*To do:* Your job is to set down the stretch of entries that opens with the line containing "Instruction: Switch to the 工作台 tab" and closes with the line containing "Task: Click Specify Trim Boundaries icon". Keep both end lines, copy each exactly, and add nothing.

(Records from a dataset)
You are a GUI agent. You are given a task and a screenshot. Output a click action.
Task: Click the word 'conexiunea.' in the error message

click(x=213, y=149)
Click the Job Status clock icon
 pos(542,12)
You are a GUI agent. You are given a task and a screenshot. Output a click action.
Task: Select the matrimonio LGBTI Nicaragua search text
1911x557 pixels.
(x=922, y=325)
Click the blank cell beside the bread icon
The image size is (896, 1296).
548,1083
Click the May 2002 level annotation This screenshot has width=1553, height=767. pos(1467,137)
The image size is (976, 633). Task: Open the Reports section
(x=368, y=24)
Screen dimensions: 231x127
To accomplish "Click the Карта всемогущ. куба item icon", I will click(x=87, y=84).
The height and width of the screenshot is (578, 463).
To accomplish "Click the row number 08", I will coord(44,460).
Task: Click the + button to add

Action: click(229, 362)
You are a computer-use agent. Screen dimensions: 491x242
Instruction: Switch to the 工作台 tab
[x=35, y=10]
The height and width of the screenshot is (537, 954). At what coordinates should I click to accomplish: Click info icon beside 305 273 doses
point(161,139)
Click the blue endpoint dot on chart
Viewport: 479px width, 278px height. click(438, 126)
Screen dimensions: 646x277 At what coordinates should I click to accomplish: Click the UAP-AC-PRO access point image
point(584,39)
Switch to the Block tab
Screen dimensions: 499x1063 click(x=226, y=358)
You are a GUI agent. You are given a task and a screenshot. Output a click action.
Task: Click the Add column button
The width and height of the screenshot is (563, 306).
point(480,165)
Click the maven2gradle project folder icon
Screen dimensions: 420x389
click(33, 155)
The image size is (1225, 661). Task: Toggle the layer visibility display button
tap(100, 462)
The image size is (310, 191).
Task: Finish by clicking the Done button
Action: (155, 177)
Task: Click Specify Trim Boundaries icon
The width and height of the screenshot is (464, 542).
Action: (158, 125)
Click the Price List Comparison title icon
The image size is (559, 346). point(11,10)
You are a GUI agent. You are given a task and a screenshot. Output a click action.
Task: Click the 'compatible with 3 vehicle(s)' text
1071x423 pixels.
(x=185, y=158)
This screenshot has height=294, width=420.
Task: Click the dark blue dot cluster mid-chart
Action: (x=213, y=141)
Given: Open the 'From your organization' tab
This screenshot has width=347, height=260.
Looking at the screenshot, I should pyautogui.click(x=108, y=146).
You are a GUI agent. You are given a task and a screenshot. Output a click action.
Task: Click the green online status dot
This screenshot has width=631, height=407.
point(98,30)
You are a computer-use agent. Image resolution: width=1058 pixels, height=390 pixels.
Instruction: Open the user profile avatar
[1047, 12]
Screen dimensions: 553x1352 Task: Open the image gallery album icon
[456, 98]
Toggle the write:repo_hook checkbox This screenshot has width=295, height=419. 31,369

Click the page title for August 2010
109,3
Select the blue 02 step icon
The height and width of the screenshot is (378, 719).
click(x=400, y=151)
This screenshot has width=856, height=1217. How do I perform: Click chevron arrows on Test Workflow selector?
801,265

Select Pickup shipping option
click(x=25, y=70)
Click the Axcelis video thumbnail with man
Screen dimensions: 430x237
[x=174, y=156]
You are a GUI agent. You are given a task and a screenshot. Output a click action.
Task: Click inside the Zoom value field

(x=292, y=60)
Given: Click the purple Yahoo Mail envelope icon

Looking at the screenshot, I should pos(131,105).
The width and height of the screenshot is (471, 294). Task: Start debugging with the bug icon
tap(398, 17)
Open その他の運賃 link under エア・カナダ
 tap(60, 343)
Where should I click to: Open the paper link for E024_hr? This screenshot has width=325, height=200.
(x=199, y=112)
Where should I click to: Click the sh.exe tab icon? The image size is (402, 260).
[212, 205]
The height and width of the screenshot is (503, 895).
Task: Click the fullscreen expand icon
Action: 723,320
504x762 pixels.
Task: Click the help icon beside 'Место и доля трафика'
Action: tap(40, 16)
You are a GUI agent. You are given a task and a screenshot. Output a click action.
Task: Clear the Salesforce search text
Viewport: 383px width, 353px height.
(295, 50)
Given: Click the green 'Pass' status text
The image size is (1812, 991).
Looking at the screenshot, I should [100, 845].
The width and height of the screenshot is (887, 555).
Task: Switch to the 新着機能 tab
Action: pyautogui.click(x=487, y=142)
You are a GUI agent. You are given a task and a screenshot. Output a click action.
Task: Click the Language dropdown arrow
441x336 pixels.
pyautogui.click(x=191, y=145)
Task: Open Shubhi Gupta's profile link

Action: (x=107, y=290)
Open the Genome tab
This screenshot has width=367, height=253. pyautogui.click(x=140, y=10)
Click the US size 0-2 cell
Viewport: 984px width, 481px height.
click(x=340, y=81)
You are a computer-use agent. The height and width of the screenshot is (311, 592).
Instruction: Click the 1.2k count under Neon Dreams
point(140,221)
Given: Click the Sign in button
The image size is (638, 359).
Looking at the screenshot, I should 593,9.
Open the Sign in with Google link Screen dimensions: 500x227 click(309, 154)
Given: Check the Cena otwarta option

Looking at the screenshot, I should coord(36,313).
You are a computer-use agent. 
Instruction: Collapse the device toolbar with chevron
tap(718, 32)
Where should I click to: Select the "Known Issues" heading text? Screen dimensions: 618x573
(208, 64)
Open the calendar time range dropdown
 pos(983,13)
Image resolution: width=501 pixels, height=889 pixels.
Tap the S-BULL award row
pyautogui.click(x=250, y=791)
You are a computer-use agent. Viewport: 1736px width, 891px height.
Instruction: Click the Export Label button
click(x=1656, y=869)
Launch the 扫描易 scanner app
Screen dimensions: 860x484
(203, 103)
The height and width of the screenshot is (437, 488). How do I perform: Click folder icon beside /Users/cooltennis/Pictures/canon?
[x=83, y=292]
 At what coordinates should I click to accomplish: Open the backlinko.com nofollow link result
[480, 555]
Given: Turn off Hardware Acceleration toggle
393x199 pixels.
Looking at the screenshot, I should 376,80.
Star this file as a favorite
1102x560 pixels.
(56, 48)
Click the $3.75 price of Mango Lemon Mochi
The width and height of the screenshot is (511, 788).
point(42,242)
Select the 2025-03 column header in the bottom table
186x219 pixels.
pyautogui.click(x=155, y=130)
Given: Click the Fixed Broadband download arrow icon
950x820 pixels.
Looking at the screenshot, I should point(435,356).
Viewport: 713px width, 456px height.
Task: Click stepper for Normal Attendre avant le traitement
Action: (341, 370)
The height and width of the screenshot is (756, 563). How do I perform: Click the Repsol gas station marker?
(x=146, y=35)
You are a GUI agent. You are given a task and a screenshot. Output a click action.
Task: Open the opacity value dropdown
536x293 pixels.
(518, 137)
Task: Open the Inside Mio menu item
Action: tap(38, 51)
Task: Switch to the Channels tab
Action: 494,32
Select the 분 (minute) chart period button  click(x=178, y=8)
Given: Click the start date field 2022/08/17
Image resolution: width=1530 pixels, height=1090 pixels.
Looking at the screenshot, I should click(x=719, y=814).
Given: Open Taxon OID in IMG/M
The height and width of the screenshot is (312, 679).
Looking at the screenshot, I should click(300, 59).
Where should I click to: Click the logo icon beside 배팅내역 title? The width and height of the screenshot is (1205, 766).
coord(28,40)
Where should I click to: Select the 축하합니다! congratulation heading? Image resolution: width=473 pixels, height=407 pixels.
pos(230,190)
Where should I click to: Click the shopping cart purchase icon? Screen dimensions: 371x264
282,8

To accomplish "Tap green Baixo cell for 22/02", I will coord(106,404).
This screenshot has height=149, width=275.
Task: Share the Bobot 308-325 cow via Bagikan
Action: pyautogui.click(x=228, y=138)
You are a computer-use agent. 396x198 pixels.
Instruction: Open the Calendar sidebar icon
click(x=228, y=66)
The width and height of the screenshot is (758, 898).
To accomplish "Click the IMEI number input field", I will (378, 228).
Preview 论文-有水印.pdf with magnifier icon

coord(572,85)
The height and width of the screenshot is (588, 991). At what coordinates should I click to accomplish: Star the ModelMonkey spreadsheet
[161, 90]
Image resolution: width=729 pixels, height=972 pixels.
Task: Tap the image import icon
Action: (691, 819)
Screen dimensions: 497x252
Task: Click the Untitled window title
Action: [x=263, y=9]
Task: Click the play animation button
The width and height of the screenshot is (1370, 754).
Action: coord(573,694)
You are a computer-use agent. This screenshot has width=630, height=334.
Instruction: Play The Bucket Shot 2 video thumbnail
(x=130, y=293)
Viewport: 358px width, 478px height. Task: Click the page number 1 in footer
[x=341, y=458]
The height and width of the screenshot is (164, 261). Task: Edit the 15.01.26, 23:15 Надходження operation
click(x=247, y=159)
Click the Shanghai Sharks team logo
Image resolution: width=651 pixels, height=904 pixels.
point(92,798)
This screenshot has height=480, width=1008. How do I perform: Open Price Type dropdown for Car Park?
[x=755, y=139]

*Task solution:*
Instruction: Switch to the 工作台 tab
[x=35, y=10]
The height and width of the screenshot is (537, 954). At what coordinates should I click to accomplish: Click info icon beside 305 273 doses
point(161,139)
Click the blue endpoint dot on chart
Viewport: 479px width, 278px height. click(438, 126)
Screen dimensions: 646x277 At what coordinates should I click to accomplish: Click the UAP-AC-PRO access point image
point(584,39)
Switch to the Block tab
Screen dimensions: 499x1063 click(x=226, y=358)
You are a GUI agent. You are given a task and a screenshot. Output a click action.
Task: Click the Add column button
The width and height of the screenshot is (563, 306).
point(480,165)
Click the maven2gradle project folder icon
Screen dimensions: 420x389
click(33, 155)
The image size is (1225, 661). Task: Toggle the layer visibility display button
tap(100, 462)
The image size is (310, 191).
Task: Finish by clicking the Done button
Action: (155, 177)
Task: Click Specify Trim Boundaries icon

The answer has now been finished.